**Your task**
Duplicate every line from the one containing "You are a GUI" down through the one containing "Action: click(49, 150)", both included, omitting the pictures.

**Recorded data**
►

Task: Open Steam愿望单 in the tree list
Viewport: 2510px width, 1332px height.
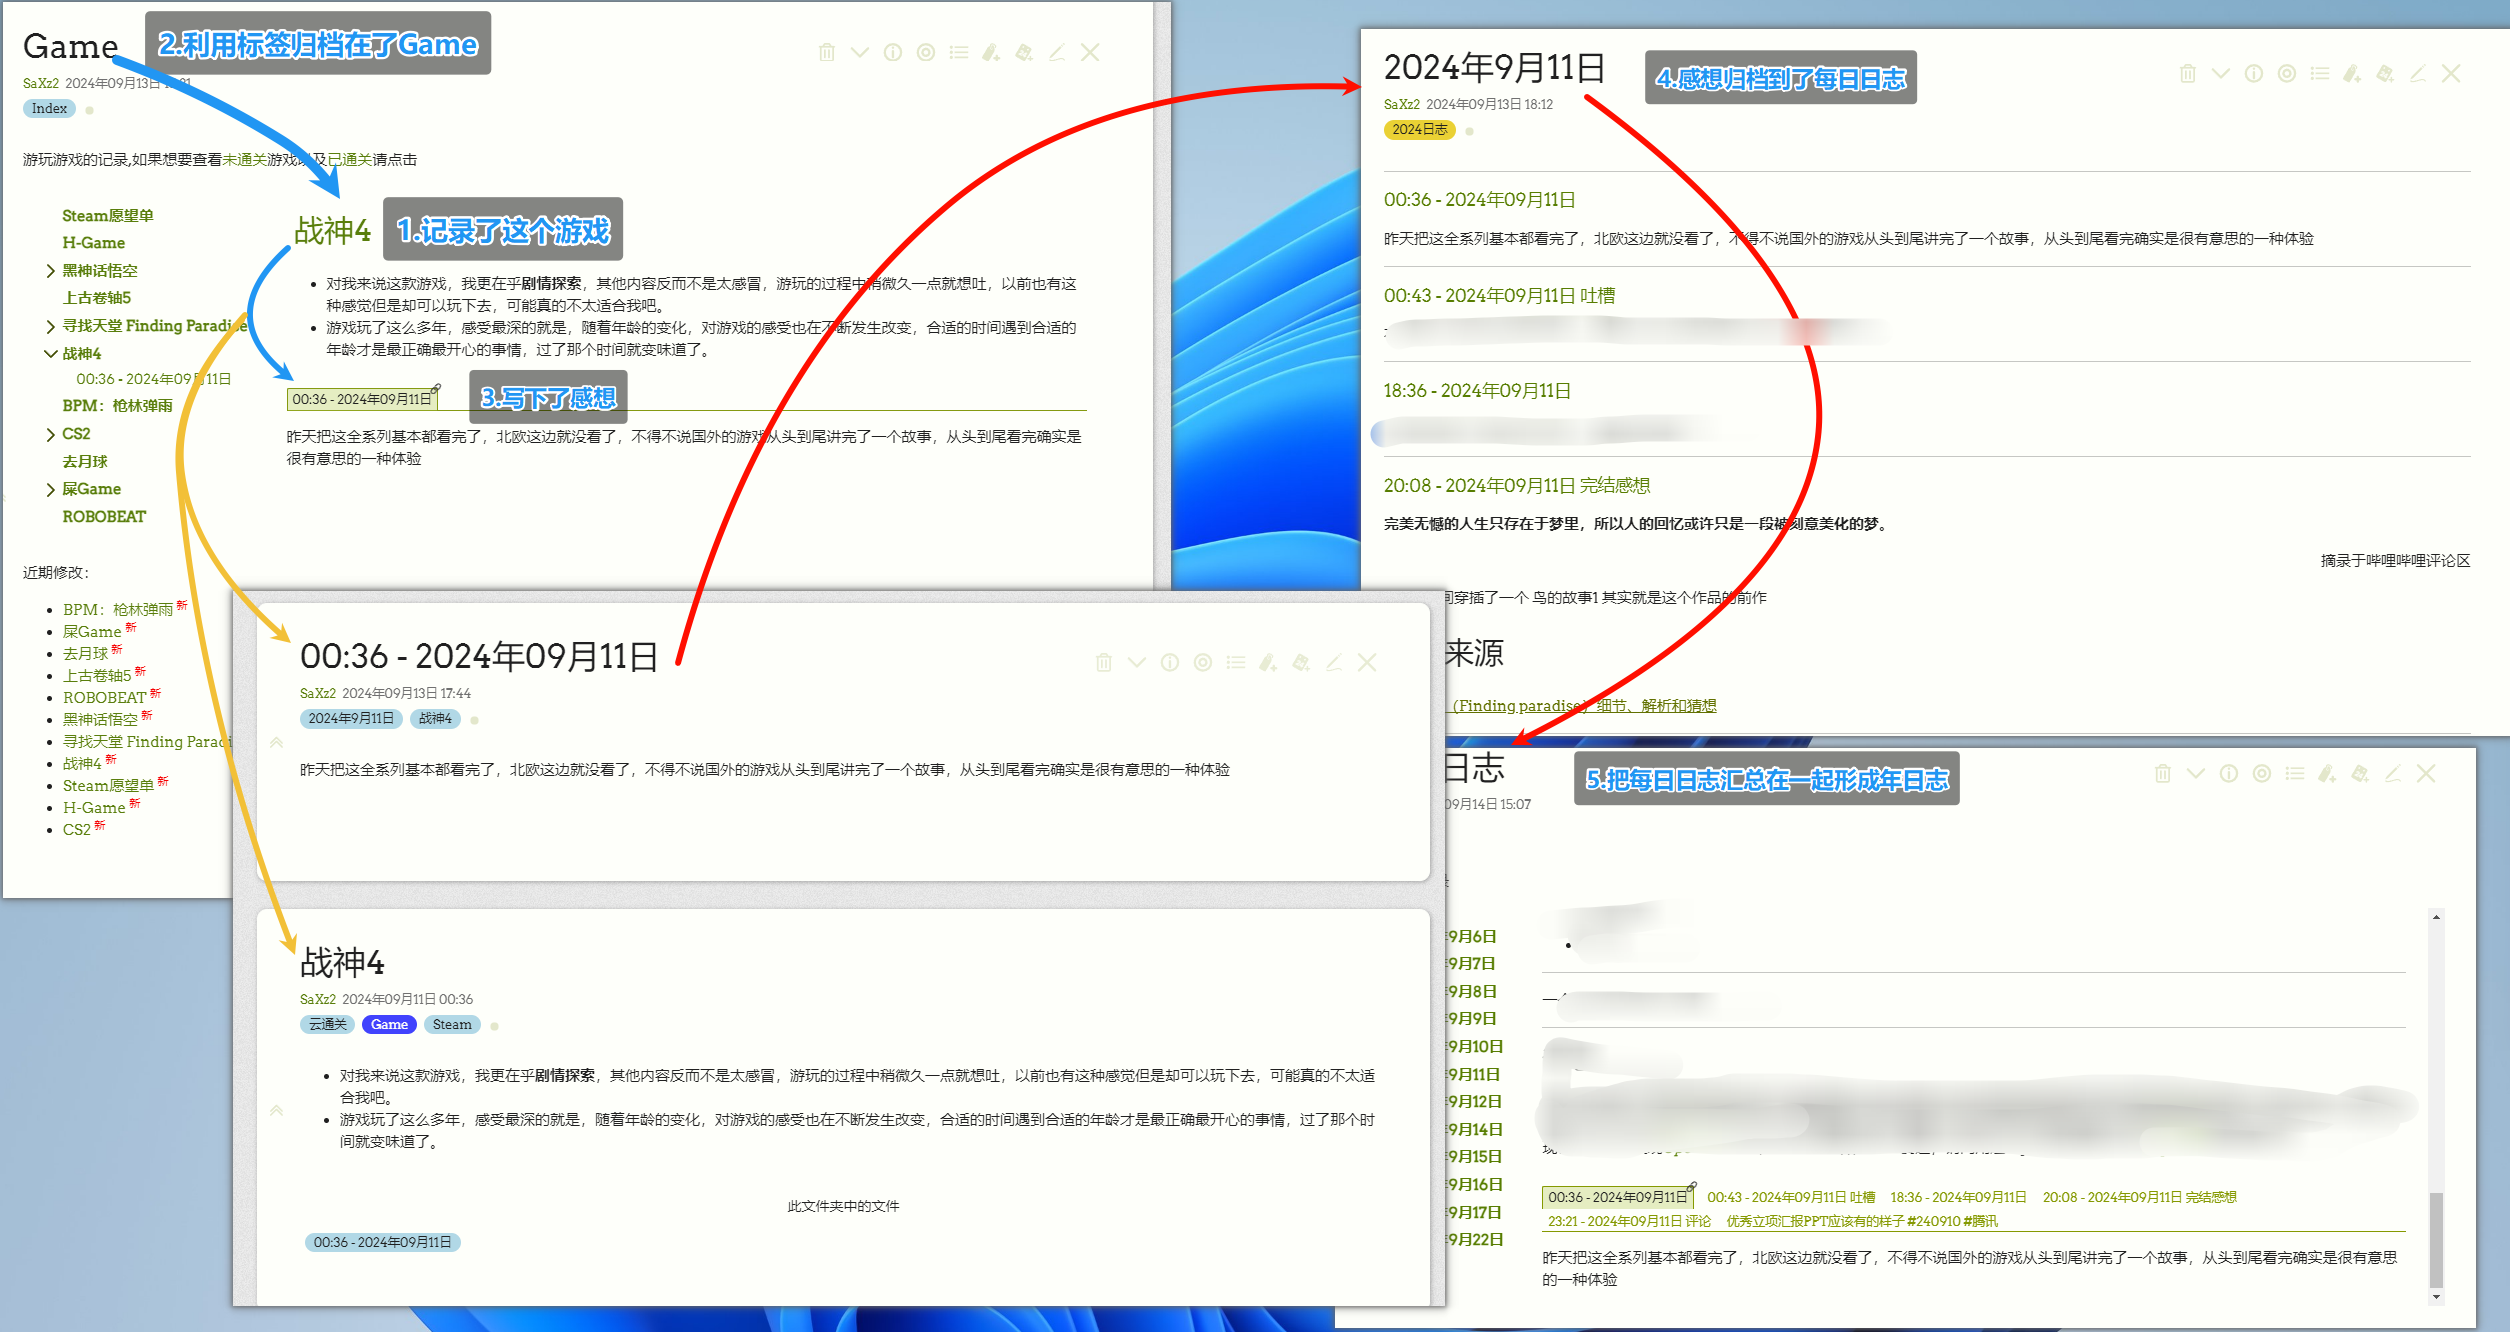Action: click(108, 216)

◄
►

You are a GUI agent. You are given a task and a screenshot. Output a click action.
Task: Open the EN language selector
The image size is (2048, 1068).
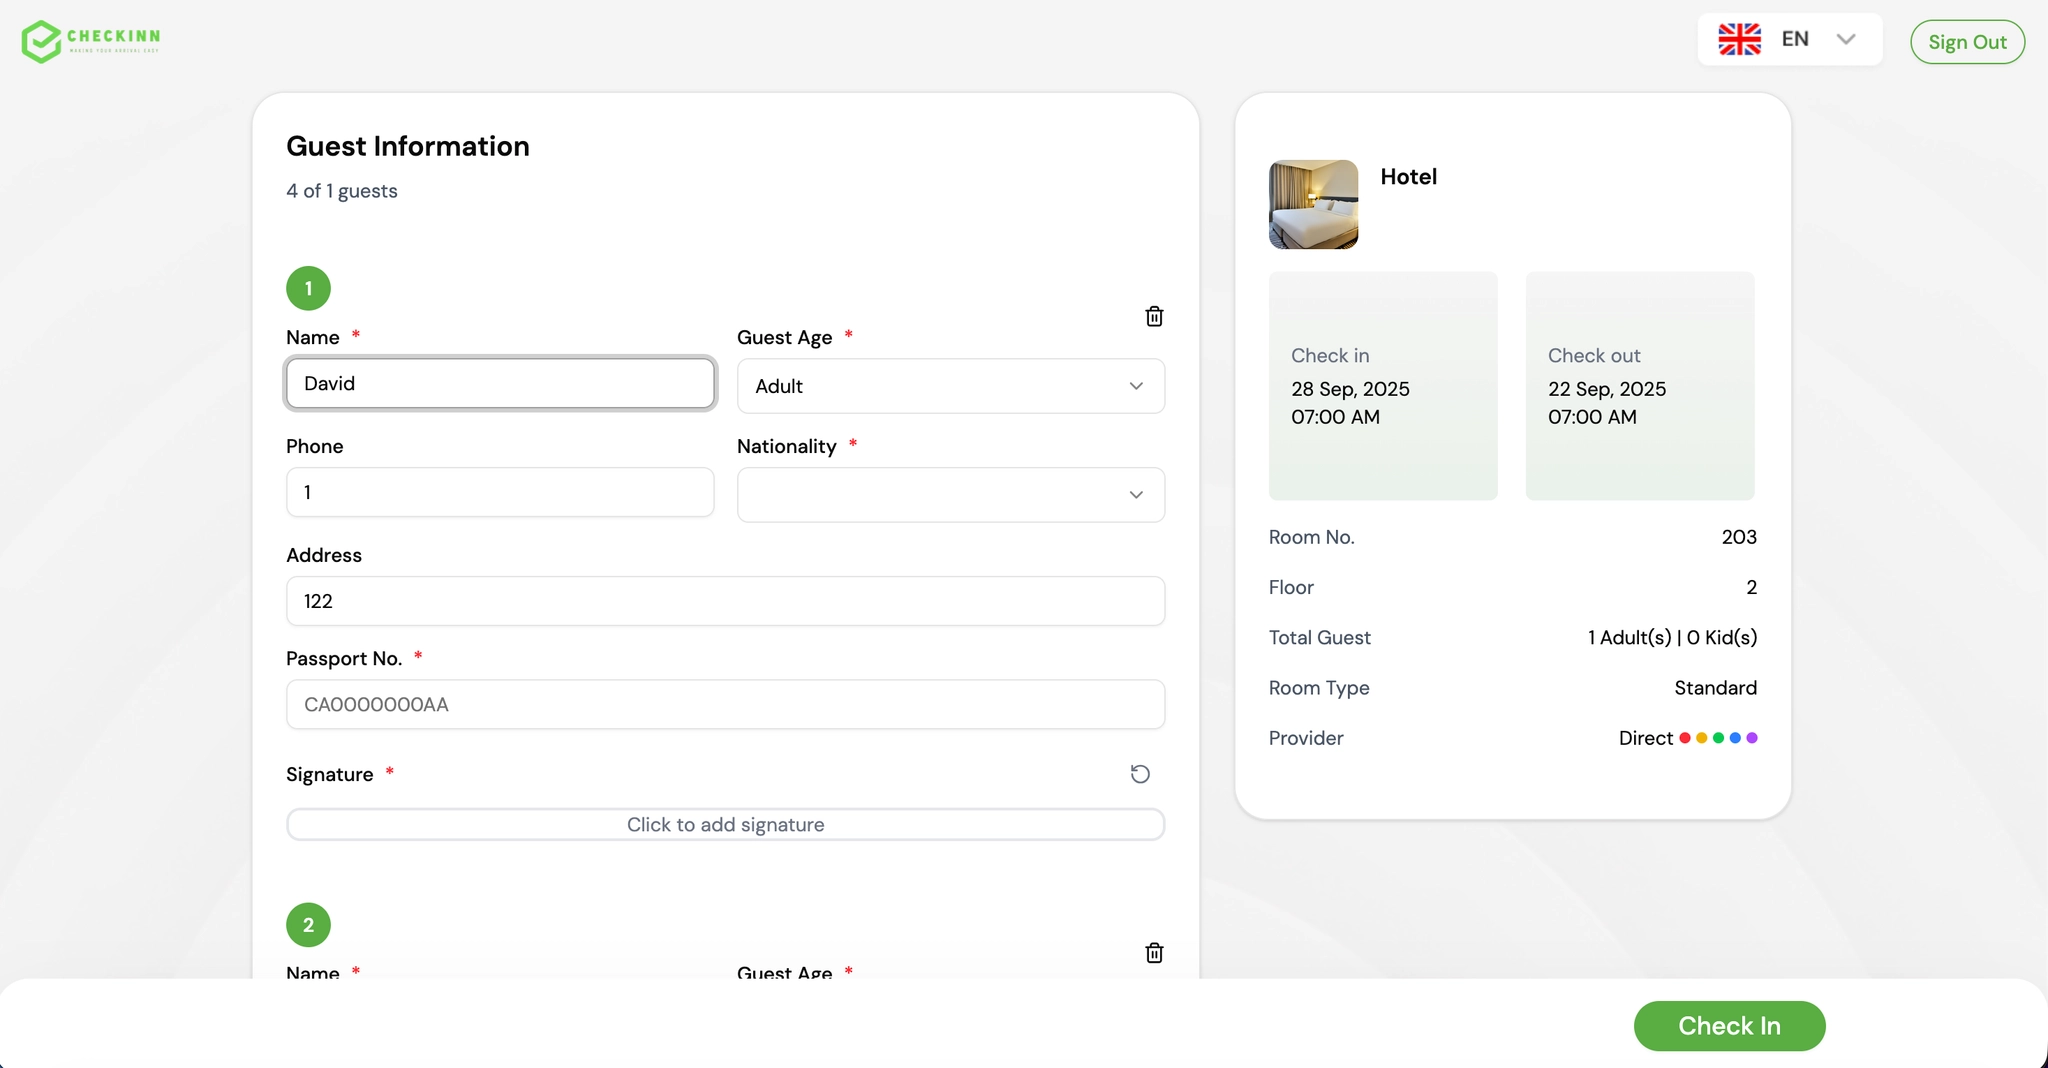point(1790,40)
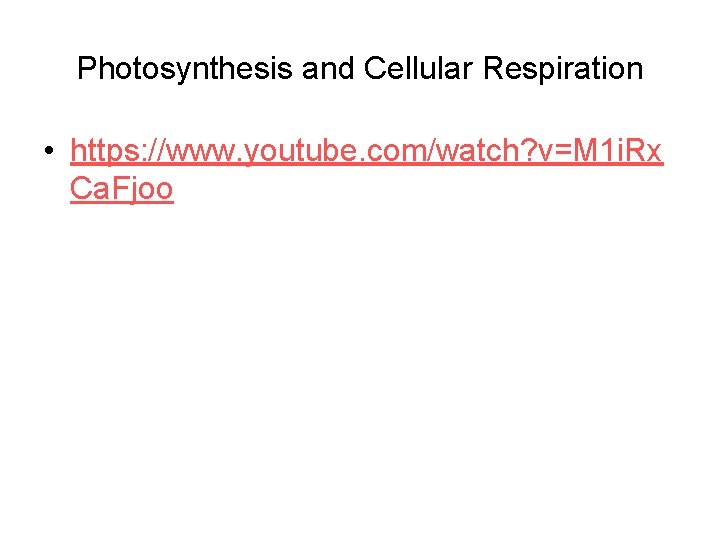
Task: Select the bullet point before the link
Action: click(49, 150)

◄

**Complete answer**
You are a GUI agent. You are given a task and a screenshot. Output a click action.
Task: Open the EN language selector
The image size is (2048, 1068).
point(1790,40)
Task: Select the bullet point before the link
Action: click(49, 150)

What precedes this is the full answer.